Virtual fracture templating pre-course project earns 2024 AO Trauma Innovation in Education Award
Tucson (United States) orthopedic surgeon Jason A Lowe, MD, FAAOS, FAOA, has earned the 2024 AO Trauma Innovation in Edcation Award for his project to advance the educational impact of the AO Trauma Course—Basic Principles of Fracture Management by providing course participants with interactive, cognitive, virtual pre-course templating exercises.
Lowe, an associate professor of orthopedic surgery at the University of Arizona-Tucson, impressed the award jury with his submission titled “Virtual Fracture Templating Support Basic Principles Course Curriculum.” He will receive the AO Trauma Innovation in Education Award in December during a ceremony at the AO Davos Courses 2024, to which he has been invited as faculty.
Providing basic pre-course knowledge
Lowe’s project—one of 36 submitted and 19 eligible for the 2024 award—impressed the award jury.
“Preoperative templating is a cognitive exercise requiring understanding an application of [the] AO principles,” Lowe wrote in his submission, noting that templating is taught with tracing paper following lectures on absolute and relative stability at the AO Trauma Course—Basic Principles of Fracture Management. “The introduction of a virtual pre-course provides basic knowledge instruction in advance of the in-person course and provides an opportunity to use virtual templating before and during the in-person course in a manner than enhances comprehension of [the] AO principles.”
In 2023, Lowe said, AO North America used the Bonesetter software platform to integrate two virtual templating modules—humeral fracture and forearm templating lab—into the basic principles course.
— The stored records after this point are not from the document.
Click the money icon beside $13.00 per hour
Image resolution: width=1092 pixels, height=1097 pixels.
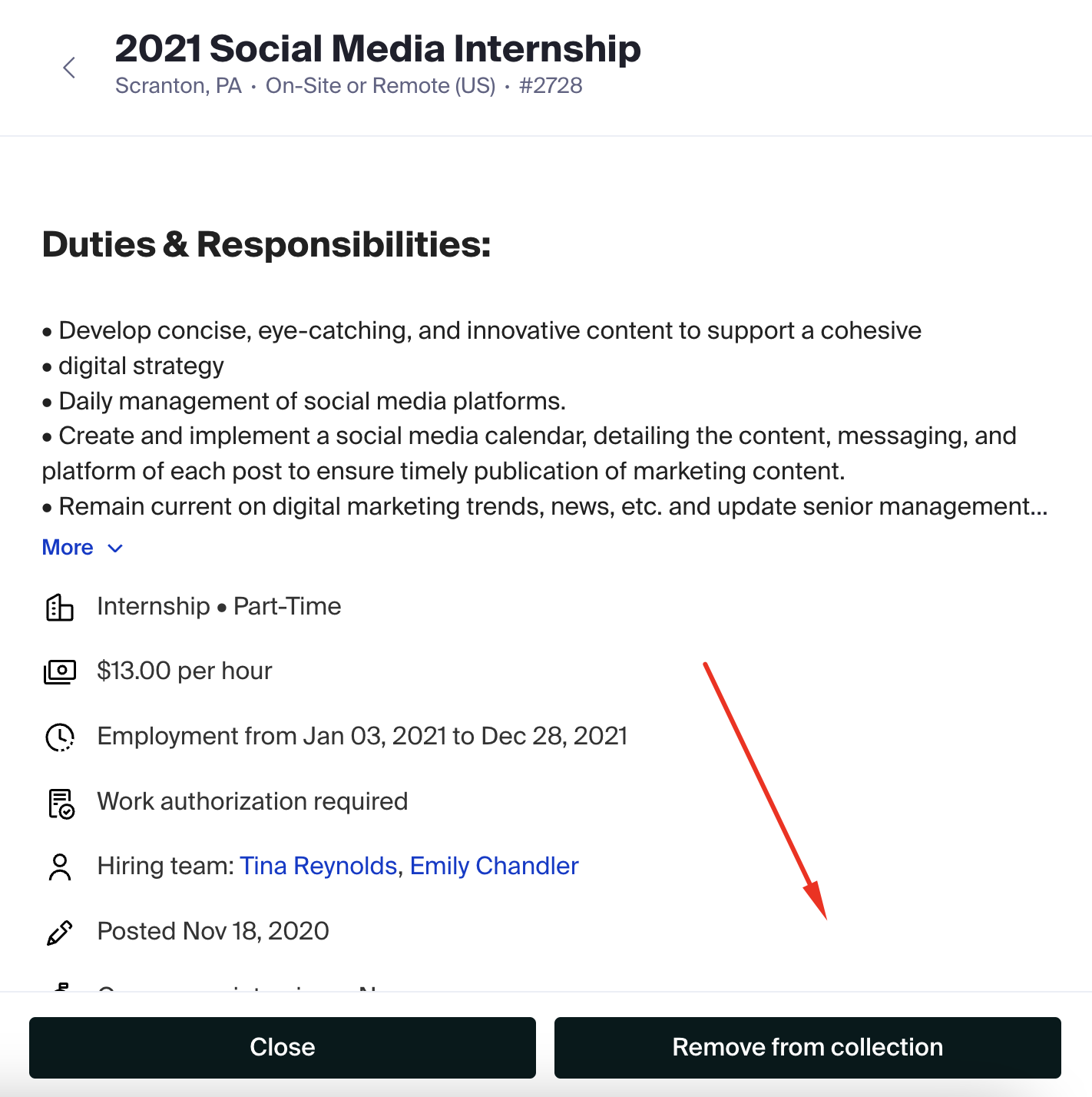(60, 671)
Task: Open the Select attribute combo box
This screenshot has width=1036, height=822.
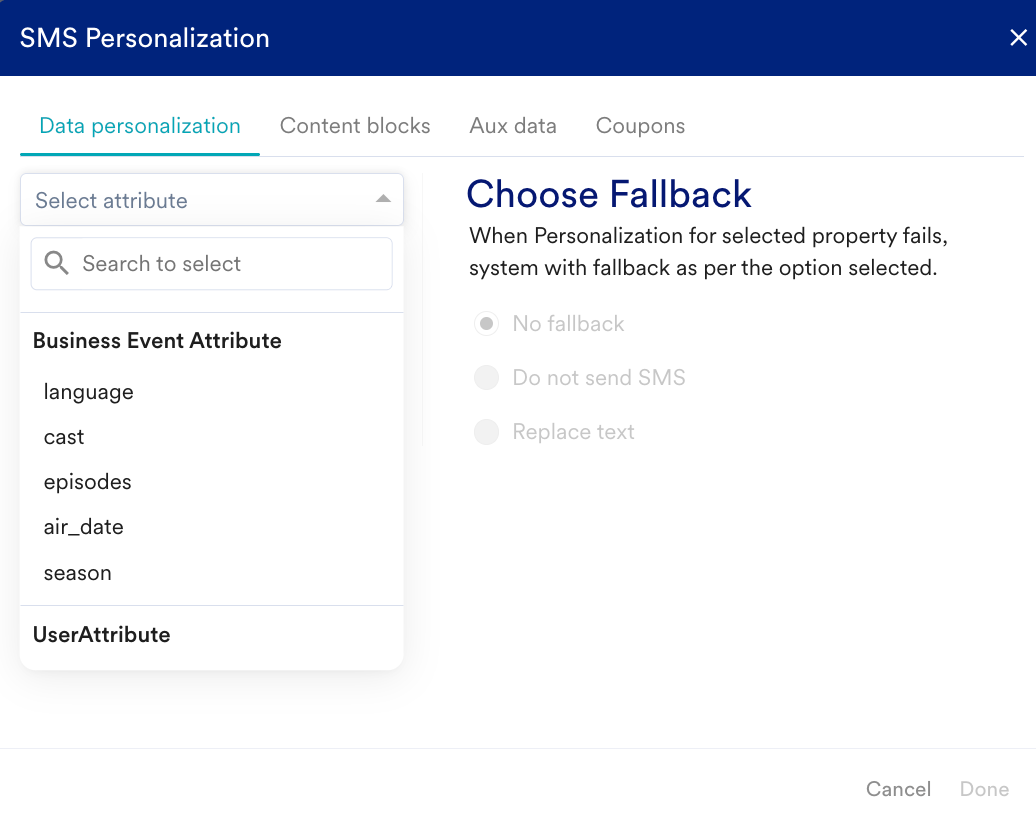Action: [200, 200]
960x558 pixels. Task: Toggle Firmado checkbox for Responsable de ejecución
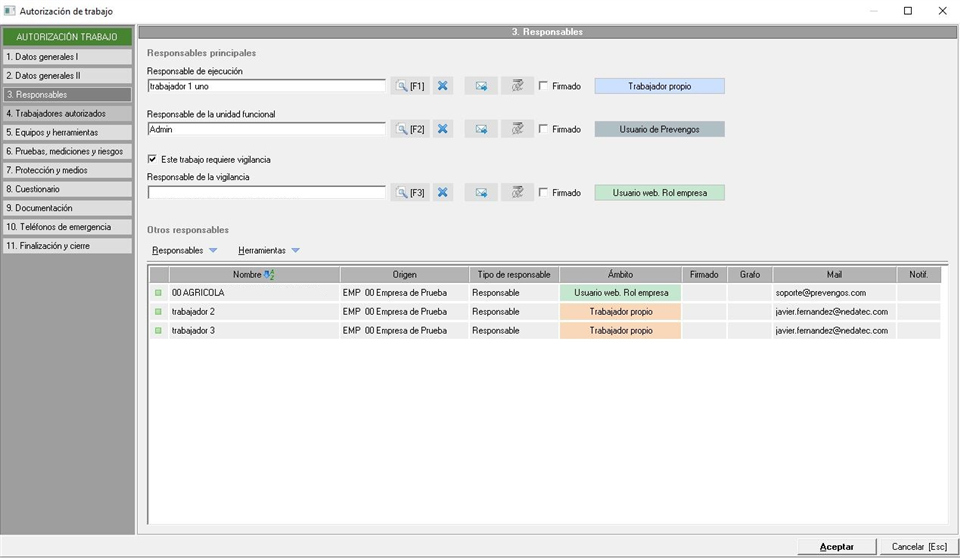(543, 86)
“These templating modules are complemented with a new, required, pre-course lecture located within Totara,” he said, explaining the lecture is necessary to introduce templating software, describe the exercises’ relevance to course participants and set their in-person course expectations.
Lowe praised Bonesetter developer Rahul Vaidya, MD—a longtime AO Trauma North America faculty member and chair of the Wayne State University (WSU) School of Medicine’s Department of Orthopaedic Surgery and interim chair of its Department of Physical Medicine and Rehabilitation—for generously making the platform available to help advance the impact of the basic principles course.
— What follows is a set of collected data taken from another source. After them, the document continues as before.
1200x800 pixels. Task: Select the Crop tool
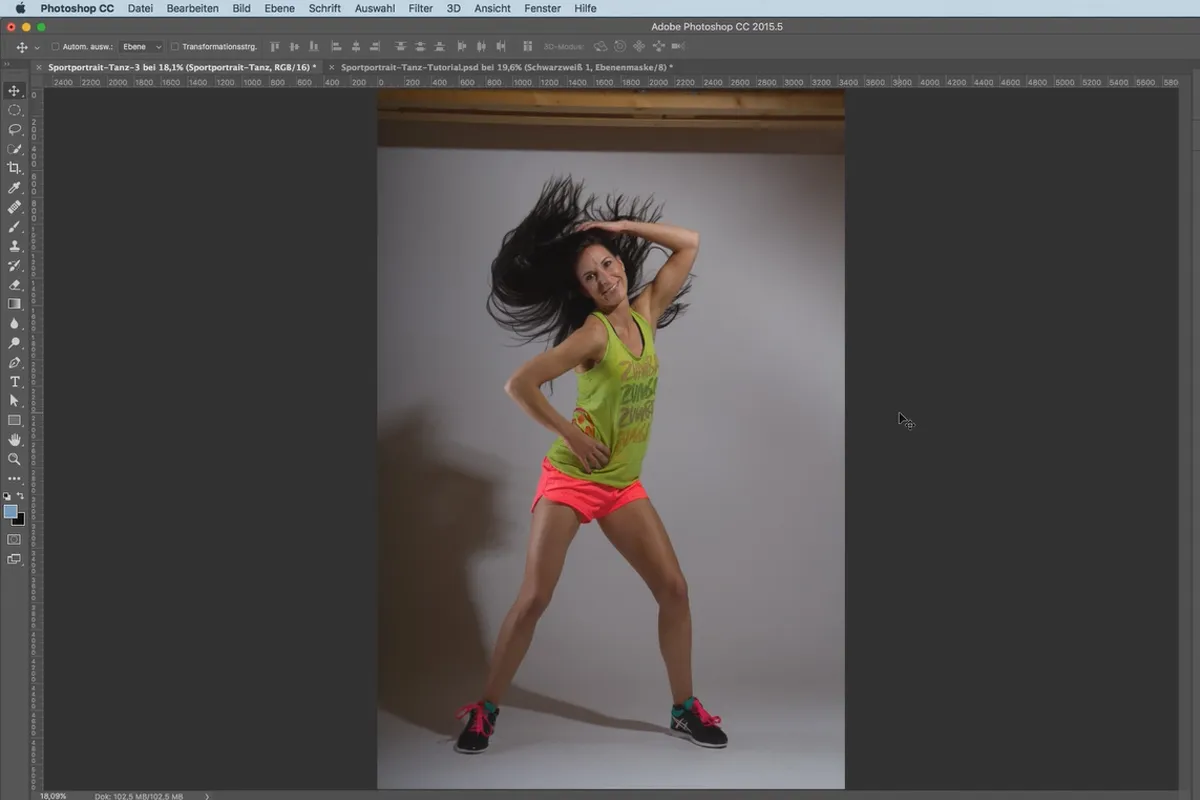point(14,168)
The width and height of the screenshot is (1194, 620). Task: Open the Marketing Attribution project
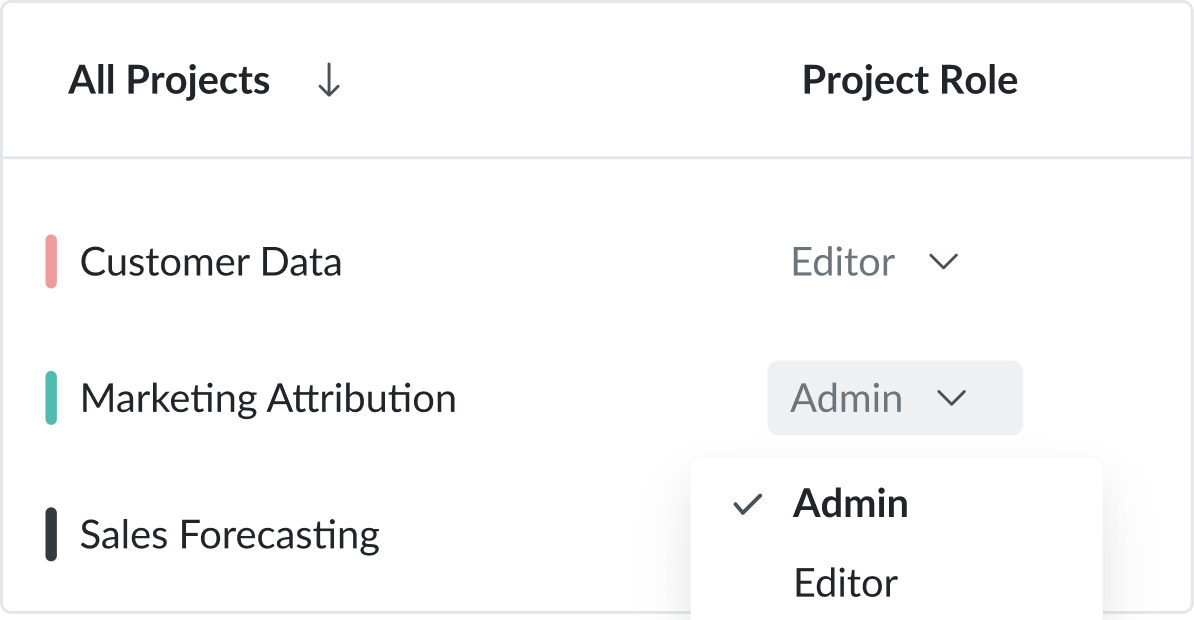click(268, 398)
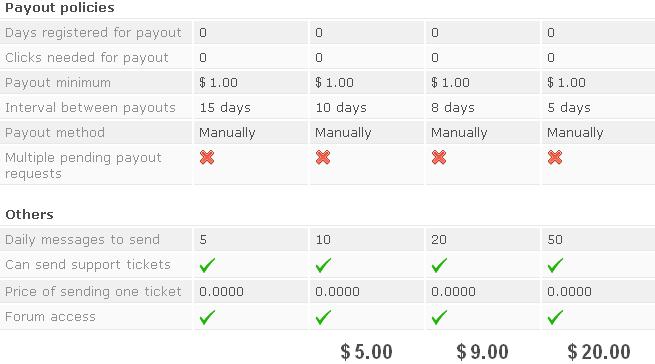Click fourth plan's support tickets checkmark
The width and height of the screenshot is (655, 364).
click(555, 265)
“Anytime you can help move the needle in terms of innovation in education, it’s great to be part of that,” Vaidya said, calling Lowe’s project “a great way to teach templating.”
Learning is a safe, virtual environment
The pre-course virtual templating exercises raise the impact of participant education through early, interactive, cognitive templating exercises in the virtual pre-course period.
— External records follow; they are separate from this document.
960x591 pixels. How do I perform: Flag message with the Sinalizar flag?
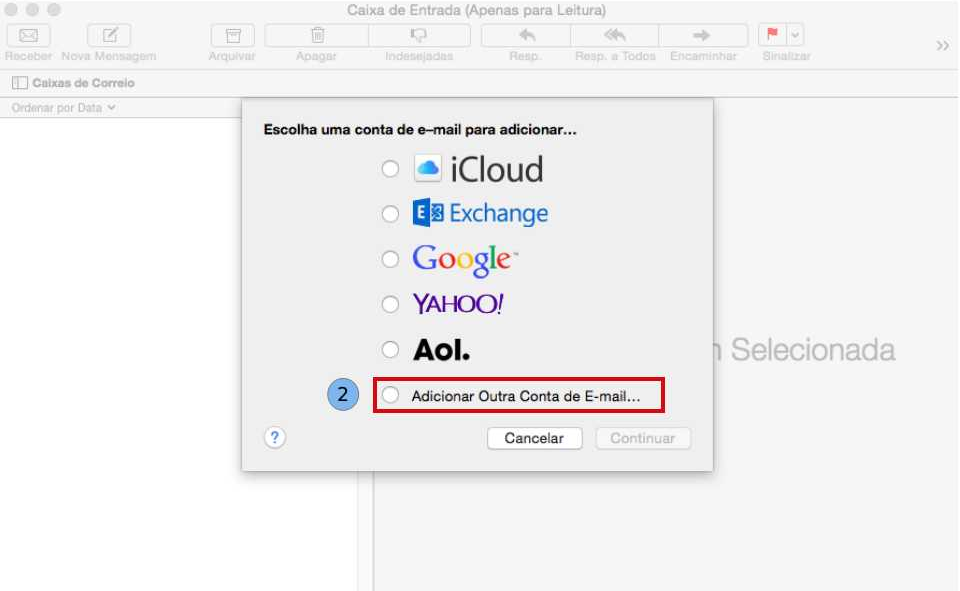coord(772,35)
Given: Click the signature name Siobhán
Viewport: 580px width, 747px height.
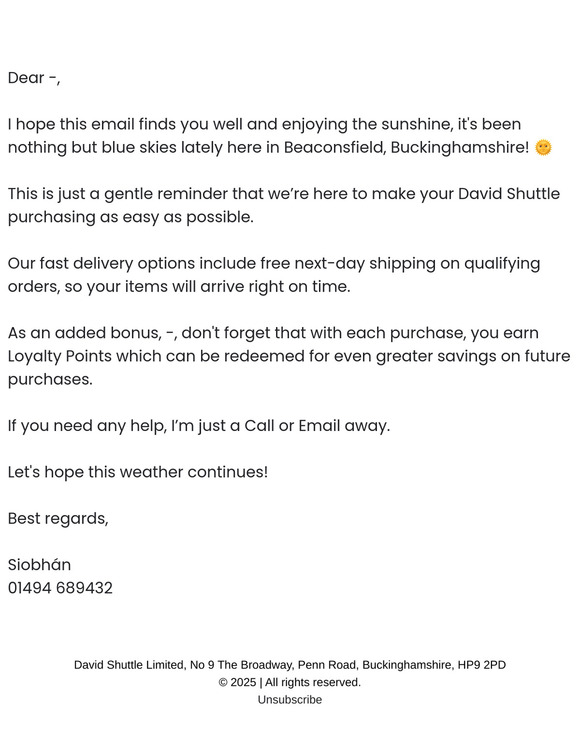Looking at the screenshot, I should pyautogui.click(x=39, y=565).
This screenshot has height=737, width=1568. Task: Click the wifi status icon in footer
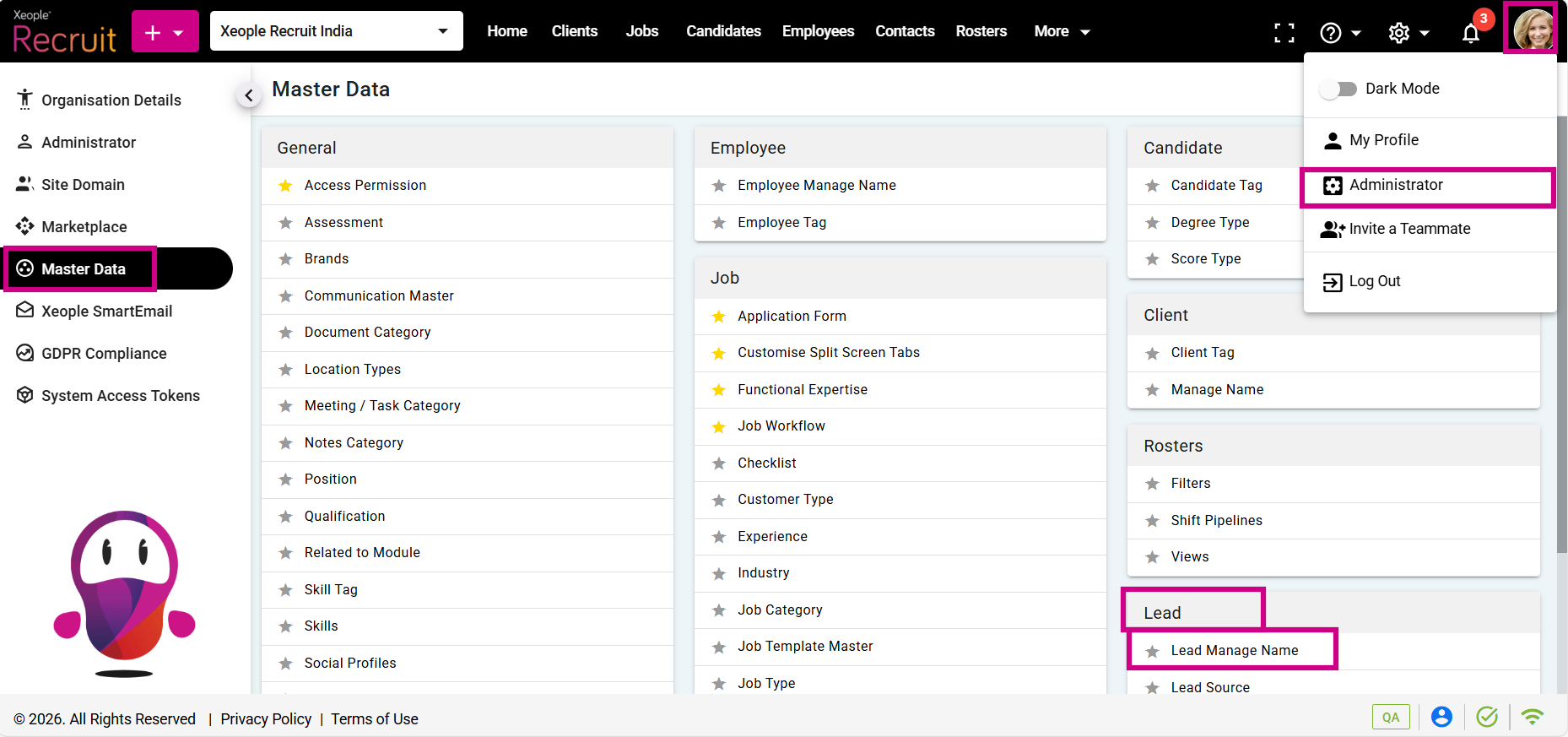[x=1532, y=717]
“This exercise comes after participants have completed the basic principles lectures,” said Lowe. “In addition, participants are provided an opportunity to apply those principles in a safe, virtual environment.”
Rooted in the AO principles
The format’s effectiveness is improved by selecting a case (eg, humeral shaft fracture) that can be stablized with multiple treatment paradigms, all using the AO princciples, and using a case that will be discussed during small group case discussions. Knowing that humeral shaft fixation will be revisited in small group discussion, participants are motivated to complete the pre-course virtual exercise, Lowe said.
“Preoperative templating is again revisited on course days two and three, when participants use Bonesetter to complete the preoperative templating and practical lab forearm session,” he added.